> _Your task_
All of the data needs to be printed again, exactly as written.

++++++

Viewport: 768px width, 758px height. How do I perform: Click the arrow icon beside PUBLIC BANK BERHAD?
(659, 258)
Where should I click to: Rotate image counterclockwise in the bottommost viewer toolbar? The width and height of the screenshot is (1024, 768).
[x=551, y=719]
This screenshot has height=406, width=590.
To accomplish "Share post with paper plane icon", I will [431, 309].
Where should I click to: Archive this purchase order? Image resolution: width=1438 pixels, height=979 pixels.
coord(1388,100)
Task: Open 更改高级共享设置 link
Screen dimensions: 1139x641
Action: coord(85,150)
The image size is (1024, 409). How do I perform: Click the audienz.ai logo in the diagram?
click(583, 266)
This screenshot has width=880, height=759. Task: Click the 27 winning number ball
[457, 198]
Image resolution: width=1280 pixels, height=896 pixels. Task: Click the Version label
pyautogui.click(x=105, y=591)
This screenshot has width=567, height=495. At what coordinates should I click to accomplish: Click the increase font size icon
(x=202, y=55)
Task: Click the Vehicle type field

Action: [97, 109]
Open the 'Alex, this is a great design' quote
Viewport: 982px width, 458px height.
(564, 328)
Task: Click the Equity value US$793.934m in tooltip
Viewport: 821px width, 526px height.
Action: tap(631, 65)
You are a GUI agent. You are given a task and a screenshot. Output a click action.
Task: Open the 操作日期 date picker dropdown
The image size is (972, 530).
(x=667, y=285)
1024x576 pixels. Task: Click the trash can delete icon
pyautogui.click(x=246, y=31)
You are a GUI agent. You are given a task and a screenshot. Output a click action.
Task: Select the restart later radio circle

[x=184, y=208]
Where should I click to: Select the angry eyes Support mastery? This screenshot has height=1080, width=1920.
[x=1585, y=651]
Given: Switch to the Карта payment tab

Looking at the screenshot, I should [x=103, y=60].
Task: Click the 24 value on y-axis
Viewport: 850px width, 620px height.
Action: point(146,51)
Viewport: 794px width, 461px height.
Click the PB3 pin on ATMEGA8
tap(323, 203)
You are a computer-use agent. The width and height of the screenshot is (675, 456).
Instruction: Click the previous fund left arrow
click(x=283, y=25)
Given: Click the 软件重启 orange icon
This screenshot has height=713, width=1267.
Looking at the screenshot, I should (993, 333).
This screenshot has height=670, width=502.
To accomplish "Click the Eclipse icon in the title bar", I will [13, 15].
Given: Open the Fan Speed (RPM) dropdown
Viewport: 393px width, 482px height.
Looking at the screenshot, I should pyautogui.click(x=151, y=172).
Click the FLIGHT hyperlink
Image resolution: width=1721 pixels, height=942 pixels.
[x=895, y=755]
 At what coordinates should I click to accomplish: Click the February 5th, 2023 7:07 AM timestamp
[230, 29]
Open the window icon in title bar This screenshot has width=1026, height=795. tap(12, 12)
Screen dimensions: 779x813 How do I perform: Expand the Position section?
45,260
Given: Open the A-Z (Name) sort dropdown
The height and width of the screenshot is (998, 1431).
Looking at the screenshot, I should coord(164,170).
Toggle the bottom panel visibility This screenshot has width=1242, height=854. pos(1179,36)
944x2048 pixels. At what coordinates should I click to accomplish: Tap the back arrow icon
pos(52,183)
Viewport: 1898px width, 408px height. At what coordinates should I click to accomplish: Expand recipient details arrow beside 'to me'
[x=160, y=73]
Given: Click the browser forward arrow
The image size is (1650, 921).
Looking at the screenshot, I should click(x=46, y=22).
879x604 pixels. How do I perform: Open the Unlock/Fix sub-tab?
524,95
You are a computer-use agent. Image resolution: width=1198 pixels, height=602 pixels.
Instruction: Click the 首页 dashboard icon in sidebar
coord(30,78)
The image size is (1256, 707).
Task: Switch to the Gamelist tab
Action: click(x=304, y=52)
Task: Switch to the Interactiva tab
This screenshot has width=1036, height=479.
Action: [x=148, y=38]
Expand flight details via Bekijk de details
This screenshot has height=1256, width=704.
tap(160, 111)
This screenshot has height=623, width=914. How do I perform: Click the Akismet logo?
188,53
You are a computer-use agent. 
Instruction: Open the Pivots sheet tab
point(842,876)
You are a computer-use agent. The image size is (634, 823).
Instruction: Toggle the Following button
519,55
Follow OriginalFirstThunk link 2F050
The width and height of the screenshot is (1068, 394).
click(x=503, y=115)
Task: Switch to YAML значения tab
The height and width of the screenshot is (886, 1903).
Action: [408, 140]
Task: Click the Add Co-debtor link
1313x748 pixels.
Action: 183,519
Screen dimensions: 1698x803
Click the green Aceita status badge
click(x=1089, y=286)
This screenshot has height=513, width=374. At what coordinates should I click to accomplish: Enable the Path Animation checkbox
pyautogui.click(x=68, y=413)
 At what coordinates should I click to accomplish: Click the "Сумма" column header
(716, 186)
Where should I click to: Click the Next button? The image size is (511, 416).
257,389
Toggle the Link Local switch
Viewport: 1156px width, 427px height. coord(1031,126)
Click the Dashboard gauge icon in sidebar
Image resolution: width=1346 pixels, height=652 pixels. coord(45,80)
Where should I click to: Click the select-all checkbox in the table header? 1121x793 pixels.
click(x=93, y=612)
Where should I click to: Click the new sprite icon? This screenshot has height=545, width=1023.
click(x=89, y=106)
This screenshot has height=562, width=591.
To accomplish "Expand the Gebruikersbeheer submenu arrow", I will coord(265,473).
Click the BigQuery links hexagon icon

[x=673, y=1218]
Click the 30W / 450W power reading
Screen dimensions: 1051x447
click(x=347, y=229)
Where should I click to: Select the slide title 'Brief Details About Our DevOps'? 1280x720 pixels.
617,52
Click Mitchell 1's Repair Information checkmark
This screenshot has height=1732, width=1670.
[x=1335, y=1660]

++++++

> _Answer section_
Viewport: 768px width, 758px height. How do I perform: Click the arrow icon beside PUBLIC BANK BERHAD?
(659, 258)
Where should I click to: Rotate image counterclockwise in the bottommost viewer toolbar? The width and height of the screenshot is (1024, 768).
[x=551, y=719]
This screenshot has height=406, width=590.
To accomplish "Share post with paper plane icon", I will [431, 309].
Where should I click to: Archive this purchase order? Image resolution: width=1438 pixels, height=979 pixels.
coord(1388,100)
Task: Open 更改高级共享设置 link
Screen dimensions: 1139x641
Action: coord(85,150)
The image size is (1024, 409). How do I perform: Click the audienz.ai logo in the diagram?
click(583, 266)
This screenshot has width=880, height=759. Task: Click the 27 winning number ball
[457, 198]
Image resolution: width=1280 pixels, height=896 pixels. Task: Click the Version label
pyautogui.click(x=105, y=591)
This screenshot has width=567, height=495. At what coordinates should I click to accomplish: Click the increase font size icon
(x=202, y=55)
Task: Click the Vehicle type field

Action: [97, 109]
Open the 'Alex, this is a great design' quote
Viewport: 982px width, 458px height.
(564, 328)
Task: Click the Equity value US$793.934m in tooltip
Viewport: 821px width, 526px height.
Action: tap(631, 65)
You are a GUI agent. You are given a task and a screenshot. Output a click action.
Task: Open the 操作日期 date picker dropdown
The image size is (972, 530).
(x=667, y=285)
1024x576 pixels. Task: Click the trash can delete icon
pyautogui.click(x=246, y=31)
You are a GUI agent. You are given a task and a screenshot. Output a click action.
Task: Select the restart later radio circle

[x=184, y=208]
Where should I click to: Select the angry eyes Support mastery? This screenshot has height=1080, width=1920.
[x=1585, y=651]
Given: Switch to the Карта payment tab

Looking at the screenshot, I should [x=103, y=60].
Task: Click the 24 value on y-axis
Viewport: 850px width, 620px height.
Action: point(146,51)
Viewport: 794px width, 461px height.
Click the PB3 pin on ATMEGA8
tap(323, 203)
You are a computer-use agent. The width and height of the screenshot is (675, 456).
Instruction: Click the previous fund left arrow
click(x=283, y=25)
Given: Click the 软件重启 orange icon
This screenshot has height=713, width=1267.
Looking at the screenshot, I should (993, 333).
This screenshot has height=670, width=502.
To accomplish "Click the Eclipse icon in the title bar", I will [13, 15].
Given: Open the Fan Speed (RPM) dropdown
Viewport: 393px width, 482px height.
Looking at the screenshot, I should pyautogui.click(x=151, y=172).
Click the FLIGHT hyperlink
Image resolution: width=1721 pixels, height=942 pixels.
[x=895, y=755]
 At what coordinates should I click to accomplish: Click the February 5th, 2023 7:07 AM timestamp
[230, 29]
Open the window icon in title bar This screenshot has width=1026, height=795. tap(12, 12)
Screen dimensions: 779x813 How do I perform: Expand the Position section?
45,260
Given: Open the A-Z (Name) sort dropdown
The height and width of the screenshot is (998, 1431).
Looking at the screenshot, I should coord(164,170).
Toggle the bottom panel visibility This screenshot has width=1242, height=854. pos(1179,36)
944x2048 pixels. At what coordinates should I click to accomplish: Tap the back arrow icon
pos(52,183)
Viewport: 1898px width, 408px height. At what coordinates should I click to accomplish: Expand recipient details arrow beside 'to me'
[x=160, y=73]
Given: Click the browser forward arrow
The image size is (1650, 921).
Looking at the screenshot, I should click(x=46, y=22).
879x604 pixels. How do I perform: Open the Unlock/Fix sub-tab?
524,95
You are a computer-use agent. Image resolution: width=1198 pixels, height=602 pixels.
Instruction: Click the 首页 dashboard icon in sidebar
coord(30,78)
The image size is (1256, 707).
Task: Switch to the Gamelist tab
Action: click(x=304, y=52)
Task: Switch to the Interactiva tab
This screenshot has width=1036, height=479.
Action: [x=148, y=38]
Expand flight details via Bekijk de details
This screenshot has height=1256, width=704.
tap(160, 111)
This screenshot has height=623, width=914. How do I perform: Click the Akismet logo?
188,53
You are a computer-use agent. 
Instruction: Open the Pivots sheet tab
point(842,876)
You are a computer-use agent. The image size is (634, 823).
Instruction: Toggle the Following button
519,55
Follow OriginalFirstThunk link 2F050
The width and height of the screenshot is (1068, 394).
click(x=503, y=115)
Task: Switch to YAML значения tab
The height and width of the screenshot is (886, 1903).
Action: [408, 140]
Task: Click the Add Co-debtor link
1313x748 pixels.
Action: 183,519
Screen dimensions: 1698x803
Click the green Aceita status badge
click(x=1089, y=286)
This screenshot has height=513, width=374. At what coordinates should I click to accomplish: Enable the Path Animation checkbox
pyautogui.click(x=68, y=413)
 At what coordinates should I click to accomplish: Click the "Сумма" column header
(716, 186)
Where should I click to: Click the Next button? The image size is (511, 416).
257,389
Toggle the Link Local switch
Viewport: 1156px width, 427px height. coord(1031,126)
Click the Dashboard gauge icon in sidebar
Image resolution: width=1346 pixels, height=652 pixels. coord(45,80)
Where should I click to: Click the select-all checkbox in the table header? 1121x793 pixels.
click(x=93, y=612)
Where should I click to: Click the new sprite icon? This screenshot has height=545, width=1023.
click(x=89, y=106)
This screenshot has height=562, width=591.
To accomplish "Expand the Gebruikersbeheer submenu arrow", I will coord(265,473).
Click the BigQuery links hexagon icon

[x=673, y=1218]
Click the 30W / 450W power reading
Screen dimensions: 1051x447
click(x=347, y=229)
Where should I click to: Select the slide title 'Brief Details About Our DevOps'? 1280x720 pixels.
617,52
Click Mitchell 1's Repair Information checkmark
This screenshot has height=1732, width=1670.
[x=1335, y=1660]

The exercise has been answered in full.